UKZN Academic Gets Award for Best Paper Published in Plant and Soil Journal
Professor Hussein Shimelis of the African Centre for Crop Improvement (ACCI) in the School of Agricultural, Earth and Environmental Sciences (SAEES) has received the award for the best paper published in the SA Journal of Plant and Soil by a member of the South African Society of Crop Production (SACP).
The award was made during the annual Combined Congress of SACP, the Soil Science Society of South Africa, the Southern African Society for Horticultural Sciences and the Southern African Weed Science Society.
The Congress, with the theme: “Taking Research to the Farm to Ensure Long-Term Sustainability”, was held in George towards the end of last month.
The paper submitted by Shimelis, which deals with a seed oil crop called vernonia (Centrapalus pauciflorus), is unique in its use of statistical methodology to identify principal agronomic and seed oil traits in the East African plant.
Known as a weed in the countries where it occurs naturally, the plant was initially identified in a study in the United States as having the potential to act as a more environmentally-friendly, cost-effective source of seed oil for industrial uses.
Vernonia, which is found in countries such as Kenya, Ethiopia and Tanzania, is a source for naturally epoxidised seed oil. This means that the oil extracted from the seeds does not have to undergo epoxidation, an expensive chemical process necessary to make other seed oils useable, which utilises noxious petro-chemical substances in the manufacturing process and pollutes the environment with harmful volatile compounds.
The naturally epoxidised oil extracted from the vernonia, however, has the potential to revolutionise the industrial oil and plastics industries as well as be used in the paint industry and in epoxy resins where it could prevent the substances from releasing volatile compounds into the air. Additionally, the seedcakes remaining after the extraction process could be used in animal feed, with experiments in that application underway.
Shimelis, whose study approaches the crop from a Plant Breeding perspective, set out to characterise the 36 genotypes of the plant and evaluate which influential and representative characters of the genotypes would be useful for breeding in the high oil yielding varieties. Some of the varietal selections determined that some strains of vernonia could yield up to 900 litres of oil per hectare.
Breeding of the plant aims to combine high seed-yielding varieties that don’t have high oil yields, with varieties which are higher in oil content.
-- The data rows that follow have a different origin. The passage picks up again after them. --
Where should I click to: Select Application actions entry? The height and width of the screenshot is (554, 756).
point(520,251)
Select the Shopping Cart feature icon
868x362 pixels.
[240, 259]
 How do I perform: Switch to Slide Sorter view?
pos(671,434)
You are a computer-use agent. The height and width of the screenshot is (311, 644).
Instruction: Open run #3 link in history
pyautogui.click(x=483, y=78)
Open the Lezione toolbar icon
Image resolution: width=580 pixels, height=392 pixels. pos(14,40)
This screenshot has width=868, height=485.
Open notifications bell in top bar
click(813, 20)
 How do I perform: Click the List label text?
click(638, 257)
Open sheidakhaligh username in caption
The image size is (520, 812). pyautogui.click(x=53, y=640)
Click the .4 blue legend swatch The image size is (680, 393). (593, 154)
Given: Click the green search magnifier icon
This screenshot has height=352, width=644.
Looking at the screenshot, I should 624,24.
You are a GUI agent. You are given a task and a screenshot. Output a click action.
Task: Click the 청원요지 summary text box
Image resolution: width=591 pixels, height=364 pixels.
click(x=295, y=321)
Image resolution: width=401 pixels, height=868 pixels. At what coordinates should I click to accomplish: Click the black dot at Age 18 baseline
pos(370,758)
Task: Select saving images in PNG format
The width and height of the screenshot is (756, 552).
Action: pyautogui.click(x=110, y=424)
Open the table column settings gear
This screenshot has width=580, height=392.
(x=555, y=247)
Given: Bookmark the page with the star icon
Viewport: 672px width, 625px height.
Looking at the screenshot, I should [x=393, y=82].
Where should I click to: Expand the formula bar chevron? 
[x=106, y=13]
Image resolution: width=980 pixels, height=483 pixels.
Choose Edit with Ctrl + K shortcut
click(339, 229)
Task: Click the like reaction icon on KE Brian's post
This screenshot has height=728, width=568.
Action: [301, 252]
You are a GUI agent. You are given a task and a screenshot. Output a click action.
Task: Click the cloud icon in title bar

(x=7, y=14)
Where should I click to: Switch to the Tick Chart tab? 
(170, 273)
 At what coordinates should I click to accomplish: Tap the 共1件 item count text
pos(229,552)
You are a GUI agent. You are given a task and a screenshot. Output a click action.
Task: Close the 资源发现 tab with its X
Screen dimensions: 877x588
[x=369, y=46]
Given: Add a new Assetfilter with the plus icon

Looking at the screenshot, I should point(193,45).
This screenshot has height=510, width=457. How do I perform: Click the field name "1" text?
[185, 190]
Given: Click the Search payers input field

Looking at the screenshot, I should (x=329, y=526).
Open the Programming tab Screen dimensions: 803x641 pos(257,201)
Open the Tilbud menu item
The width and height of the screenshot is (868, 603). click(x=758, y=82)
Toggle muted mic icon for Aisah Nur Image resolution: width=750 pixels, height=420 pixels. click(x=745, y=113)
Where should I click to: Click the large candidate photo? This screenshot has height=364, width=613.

There is potential for more research, as it is necessary to examine how vernonia fares in frost-free and more suitable agro-physical environments in South Africa.
To do this characterisation of the selections, Shimelis and his co-authors conducted field evaluations and fatty acid analyses. Professor Phatu Mashela of the University of Limpopo piloted the field evaluations using agronomic traits and Professor Arno Hugo of the University of the Free State undertook the oil and fatty acid analyses. The three co-authors utilised the Principal Component Analysis (PCA) as a statistical method to identify the most influential and representative characteristics of the diverse genotypes to try and ensure effective breeding for a plant with so much potential.
What makes this study unique, according to Shimelis, is the fact that PCA methodology will be applicable to other crops in plant breeding programmes for germplasm evaluation and selection. Additionally, Shimelis says the level of presentation is accessible to students and researchers, even if they are not statisticians or have limited backgrounds in statistics.
The paper also contained well-illustrated findings and interpreted PCA as a statistical methodology. With relatively little emphasis on the PCA methodology itself and limited use of statistical jargon, the researchers demonstrated the direct application of PCA for selection and grouping of germplasm collections. The direct impact of the use of this method for genetic resource characterisation of other crops has already been demonstrated by two of Shimelis’s PhD students, who have used the methodology in research related to breeding of sorghum (the results of which were published in the American Journal of Crop Science) and sweet potato (published in the Journal of Tropical Agriculture).
According to Shimelis, the use of PCA led to novel insights in selections of vernonia lines that go beyond what can be expected from a routine germplasm characterisation, which has implications for methods of characterising important traits of plants for breeding to ensure germplasm conservation, food security, environmental sustainability and more.
Shimelis, who was accompanied to the Congress by four of the students he is supervising from various institutions, said such recognition of his research was a motivation to continue the work and achieve even more.